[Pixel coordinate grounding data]
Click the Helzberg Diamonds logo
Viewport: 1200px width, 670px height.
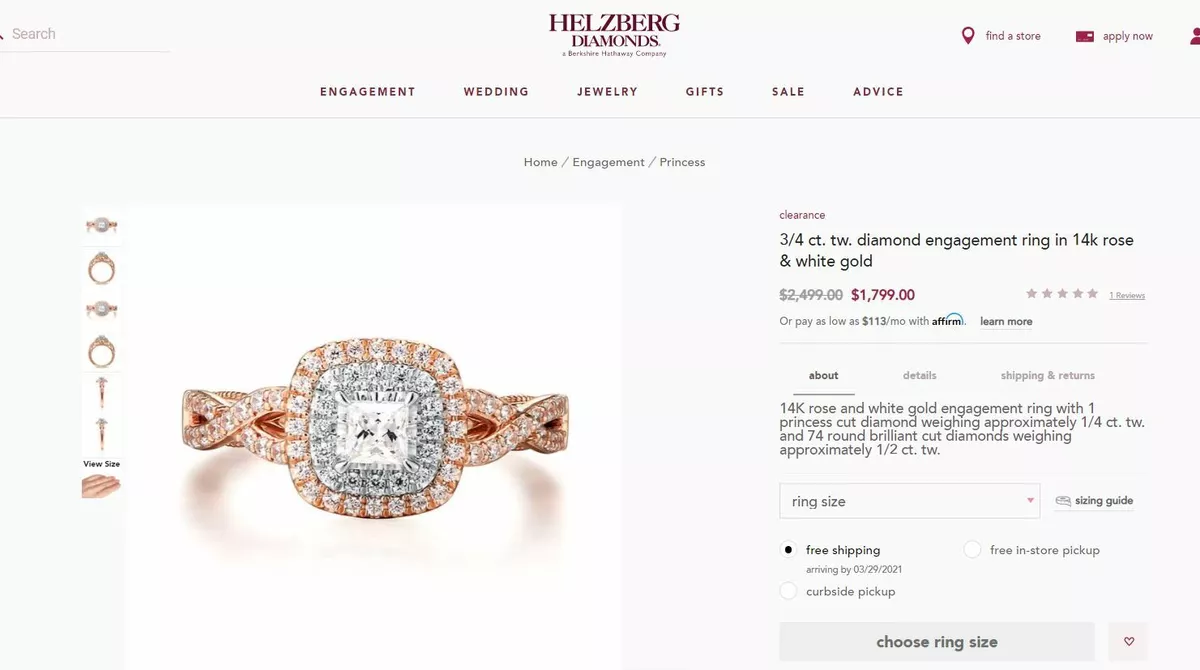(x=614, y=34)
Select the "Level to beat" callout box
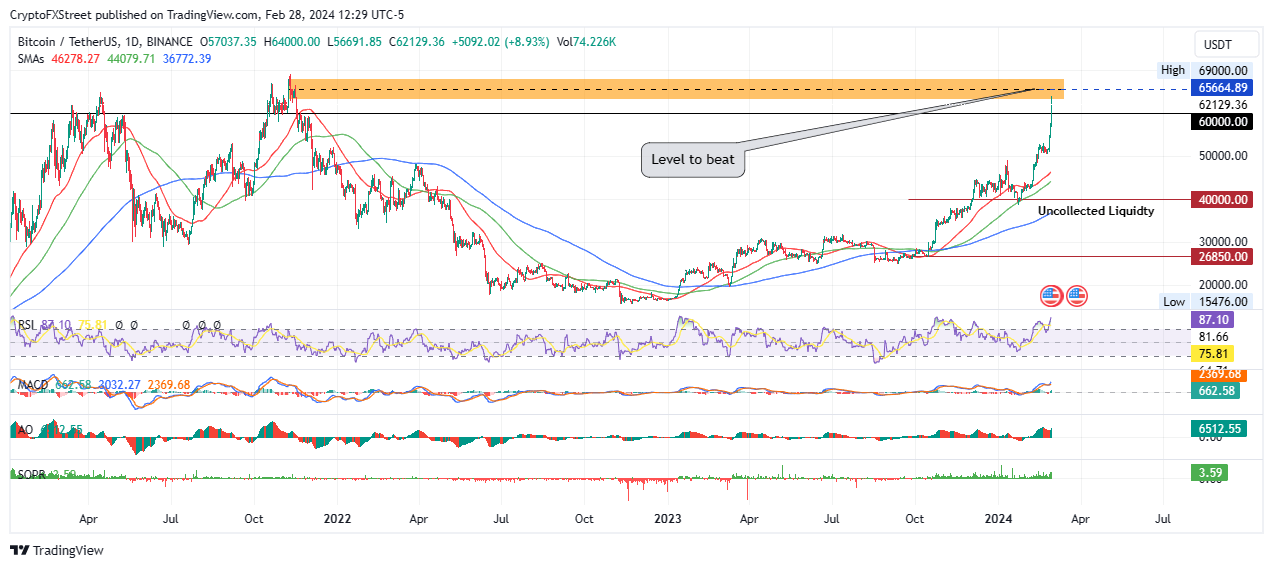 (693, 161)
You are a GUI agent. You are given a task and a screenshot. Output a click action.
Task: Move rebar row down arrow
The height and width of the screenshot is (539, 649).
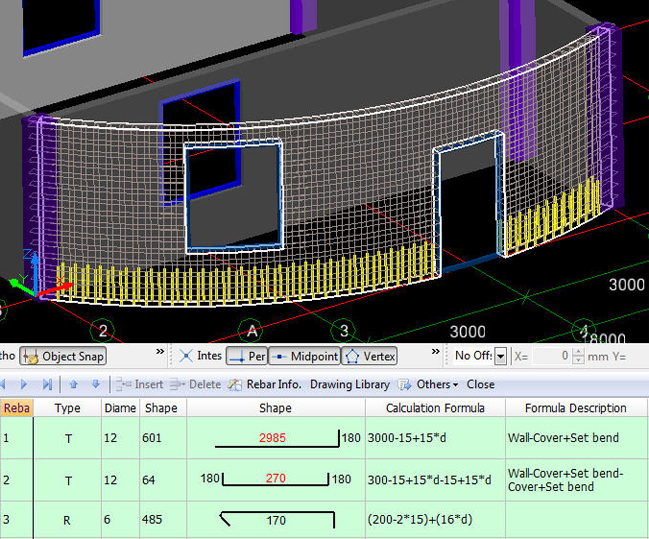point(95,384)
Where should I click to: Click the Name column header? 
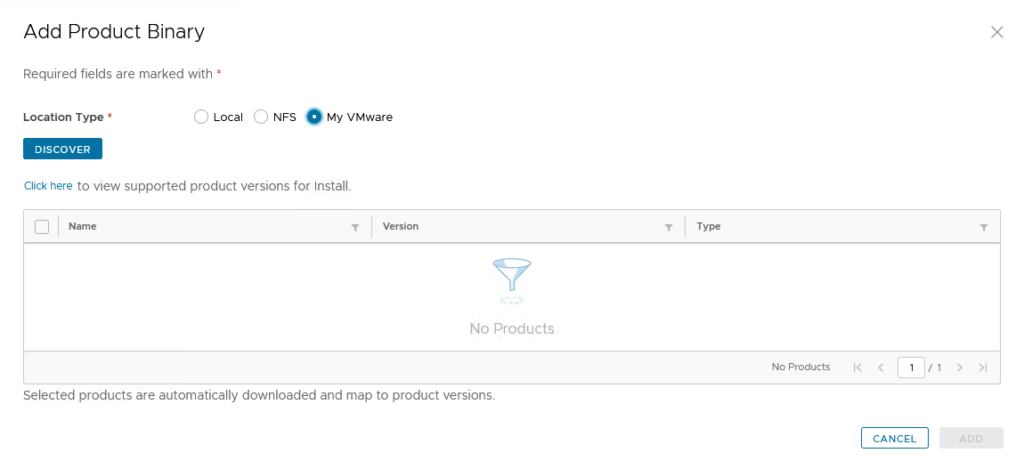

**WORK INSTRUCTIONS**
Repeat the entries exactly and keep the pictures out of the copy.

**SOLUTION TO THE PROBLEM**
Click the Helzberg Diamonds logo
Viewport: 1200px width, 670px height.
(x=614, y=34)
Select the "Level to beat" callout box
 (693, 161)
You are a GUI agent. You are given a task and a screenshot. Output a click action.
Task: Move rebar row down arrow
The height and width of the screenshot is (539, 649).
point(95,384)
Where should I click to: Click the Name column header? 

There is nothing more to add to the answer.